Regarding my earlier questions about streams: I wasn't referring to video streams, but rather PHP streams. So content sent to the client without loading it completely into PHP memory (which the getAsString() and setAsString() seems to suggest). See https://github.com/thephpleague/flysystem#using-streams-for-reads-and-writes. Streams are particularly important for secure files where no public URL exists. I guess those are APL interface details which are yet to be determined.

dhensby commented 9 years ago

I think lots of my concerns have worked themselves out here.

I do think that targeting 3.x is a bad idea; the reason people are concerned about the effort into supporting 3.x is that we are all invested in SilverStripe and want to see the most efficient use of each others time to improve it. Plus, we don't want to have to be stuck in a discussion about whether it's "BC enough". The SemVer spec is very clear. If a public API breaks it is a new version. If the DB fields to store a file have changed, that's a very public API breaking...

Can we get some clarification on versioning or rather what exactly is versioned.

If a DO stores a tuple of a file and I want to link the same file to another DO. They'd have identical file tuples, correct? Then if I edited the file in the "files and images" interface, would it then edit the files on the objects that have that tuple? What if those objects are versioned, will it make a new draft version? What if I edit it via the DO directly, would it change on the other object too, would it create a new "version" of the file or just a new file?

How would a central filestore work if the tuples represent the files and have no central store?

mateusz commented 9 years ago

@chillu I have added some variants into the interface appendix to clarify this is not solidified yet (i.e. added setFromStream, getAsStream).

Regarding the ParentObject, you might be right, but I was thinking that we could just leave it be for now and see what people come up with, and only then standardise on an interface (interfaces?).
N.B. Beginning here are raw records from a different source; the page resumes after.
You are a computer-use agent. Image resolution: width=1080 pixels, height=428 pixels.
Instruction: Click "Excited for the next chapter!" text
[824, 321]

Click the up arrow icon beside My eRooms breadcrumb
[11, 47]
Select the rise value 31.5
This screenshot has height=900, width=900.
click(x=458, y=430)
For shortcodes, you need an underlying DataObject to get the FileReference, and you can find it by looking at the ID+ClassName in the shortcode, but that doesn't mean APL needs to use DataObject interface. For all we know it might identify pieces of data uniquely by Hash only. But yeah, DataObject or a subset of it's methods seems a natural choice.

I'm still a bit confused on how non-local filesystems like S3 would actually store the file uniquely.
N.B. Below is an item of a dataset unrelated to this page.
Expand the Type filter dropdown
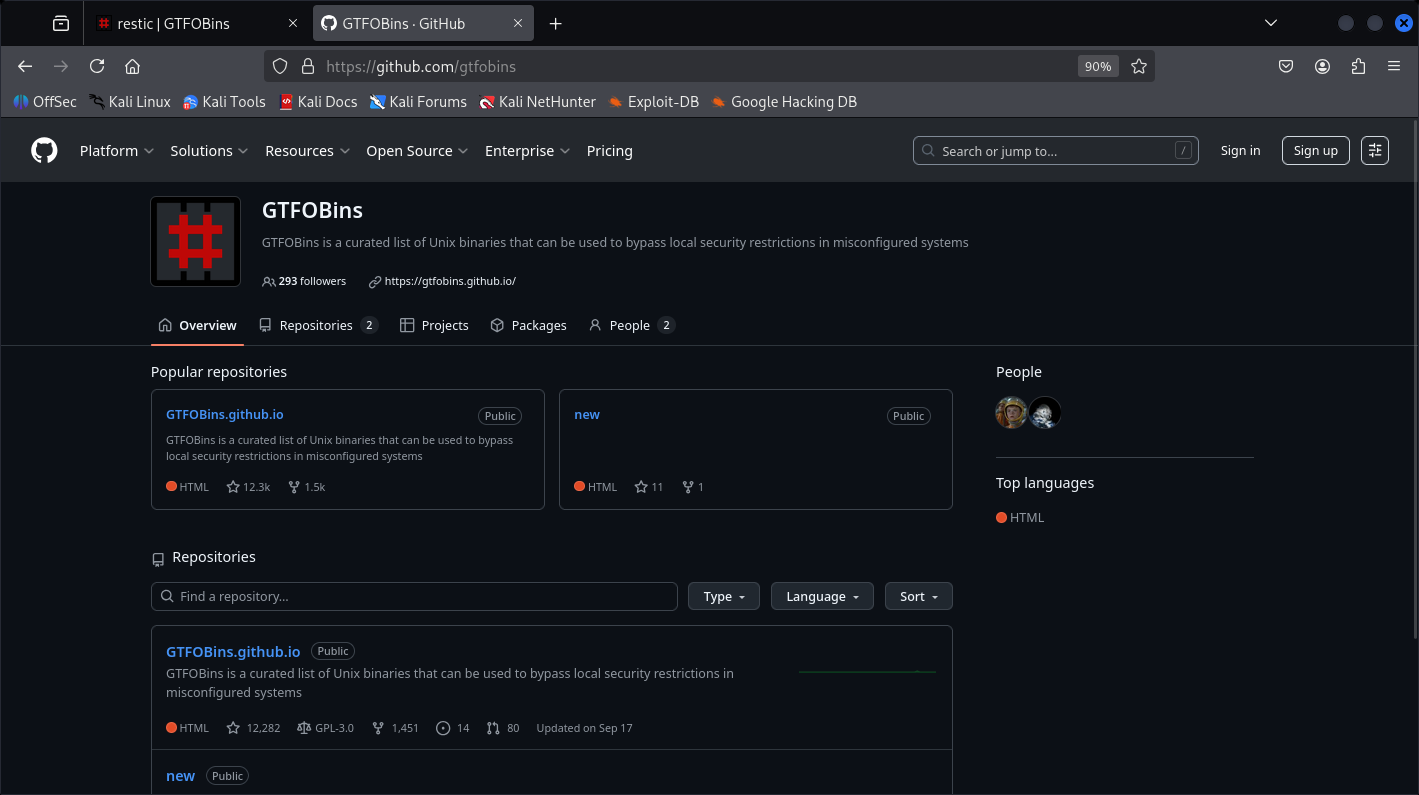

Different tuple = different file from the Framework perspective. But from the APL perspective, as long as it can guarantee that it will provide the right data for the right tuple, we shouldn't need to care how it's done.

To ensure proper data matching, it might just use the hash+variant, or filename+ParentObject+variant, or it might return a modified tuple.

The bottom line is: two different files might actually be stored only once on S3, assuming that APL can find the right data piece, and there is more than one way to skin this particular cat.